---------- Data ----------

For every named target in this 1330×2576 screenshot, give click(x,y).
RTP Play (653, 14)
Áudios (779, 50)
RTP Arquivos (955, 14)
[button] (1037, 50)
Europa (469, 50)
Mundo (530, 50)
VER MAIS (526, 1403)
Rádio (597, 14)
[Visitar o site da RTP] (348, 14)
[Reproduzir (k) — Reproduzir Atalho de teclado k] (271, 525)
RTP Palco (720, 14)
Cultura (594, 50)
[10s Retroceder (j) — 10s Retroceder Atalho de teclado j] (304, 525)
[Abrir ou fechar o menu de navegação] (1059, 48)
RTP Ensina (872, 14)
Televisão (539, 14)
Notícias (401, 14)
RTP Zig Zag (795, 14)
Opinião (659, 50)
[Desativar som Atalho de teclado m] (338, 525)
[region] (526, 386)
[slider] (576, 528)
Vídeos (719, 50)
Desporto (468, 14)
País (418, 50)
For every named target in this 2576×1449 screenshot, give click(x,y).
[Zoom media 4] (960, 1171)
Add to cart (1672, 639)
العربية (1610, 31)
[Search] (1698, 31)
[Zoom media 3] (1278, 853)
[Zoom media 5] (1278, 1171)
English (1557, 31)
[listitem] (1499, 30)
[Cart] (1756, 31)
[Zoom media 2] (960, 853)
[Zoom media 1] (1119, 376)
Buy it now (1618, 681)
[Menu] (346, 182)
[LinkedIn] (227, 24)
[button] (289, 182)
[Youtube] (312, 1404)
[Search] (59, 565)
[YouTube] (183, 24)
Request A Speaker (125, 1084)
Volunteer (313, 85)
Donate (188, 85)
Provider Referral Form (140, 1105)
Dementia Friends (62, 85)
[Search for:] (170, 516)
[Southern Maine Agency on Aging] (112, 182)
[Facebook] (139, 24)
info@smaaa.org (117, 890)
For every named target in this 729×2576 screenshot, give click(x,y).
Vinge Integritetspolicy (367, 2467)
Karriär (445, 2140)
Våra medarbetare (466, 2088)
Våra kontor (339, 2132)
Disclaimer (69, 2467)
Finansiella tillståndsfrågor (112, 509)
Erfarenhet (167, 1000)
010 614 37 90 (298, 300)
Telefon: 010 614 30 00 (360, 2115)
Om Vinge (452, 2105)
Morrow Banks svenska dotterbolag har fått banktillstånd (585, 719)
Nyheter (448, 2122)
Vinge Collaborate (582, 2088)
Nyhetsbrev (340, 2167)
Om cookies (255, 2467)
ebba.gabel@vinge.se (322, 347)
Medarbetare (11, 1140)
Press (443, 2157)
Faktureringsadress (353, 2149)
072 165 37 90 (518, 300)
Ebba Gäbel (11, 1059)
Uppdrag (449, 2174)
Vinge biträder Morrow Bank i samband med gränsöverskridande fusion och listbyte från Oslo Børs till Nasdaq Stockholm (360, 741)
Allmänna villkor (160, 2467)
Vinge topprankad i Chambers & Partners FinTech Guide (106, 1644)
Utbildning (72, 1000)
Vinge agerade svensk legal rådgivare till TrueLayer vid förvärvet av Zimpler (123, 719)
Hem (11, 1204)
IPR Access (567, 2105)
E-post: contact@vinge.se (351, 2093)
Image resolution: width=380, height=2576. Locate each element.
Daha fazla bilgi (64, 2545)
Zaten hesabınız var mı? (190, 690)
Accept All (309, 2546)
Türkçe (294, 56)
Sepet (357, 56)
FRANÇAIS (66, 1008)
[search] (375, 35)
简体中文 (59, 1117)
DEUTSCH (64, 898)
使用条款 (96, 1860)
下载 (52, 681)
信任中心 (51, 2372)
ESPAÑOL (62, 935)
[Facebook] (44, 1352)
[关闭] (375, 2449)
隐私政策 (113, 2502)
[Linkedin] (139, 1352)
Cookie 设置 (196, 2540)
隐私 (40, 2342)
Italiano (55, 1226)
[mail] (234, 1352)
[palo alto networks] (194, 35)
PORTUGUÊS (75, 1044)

----------

### Task directions
A word-for-word restatement of the lines running from the one with "Allmänna villkor (160, 2467)" to the last line of the records is the whole answer.

### Answer space
Allmänna villkor (160, 2467)
Vinge topprankad i Chambers & Partners FinTech Guide (106, 1644)
Utbildning (72, 1000)
Vinge agerade svensk legal rådgivare till TrueLayer vid förvärvet av Zimpler (123, 719)
Hem (11, 1204)
IPR Access (567, 2105)
E-post: contact@vinge.se (351, 2093)
Image resolution: width=380, height=2576. Locate each element.
Daha fazla bilgi (64, 2545)
Zaten hesabınız var mı? (190, 690)
Accept All (309, 2546)
Türkçe (294, 56)
Sepet (357, 56)
FRANÇAIS (66, 1008)
[search] (375, 35)
简体中文 (59, 1117)
DEUTSCH (64, 898)
使用条款 (96, 1860)
下载 (52, 681)
信任中心 (51, 2372)
ESPAÑOL (62, 935)
[Facebook] (44, 1352)
[关闭] (375, 2449)
隐私政策 (113, 2502)
[Linkedin] (139, 1352)
Cookie 设置 (196, 2540)
隐私 (40, 2342)
Italiano (55, 1226)
[mail] (234, 1352)
[palo alto networks] (194, 35)
PORTUGUÊS (75, 1044)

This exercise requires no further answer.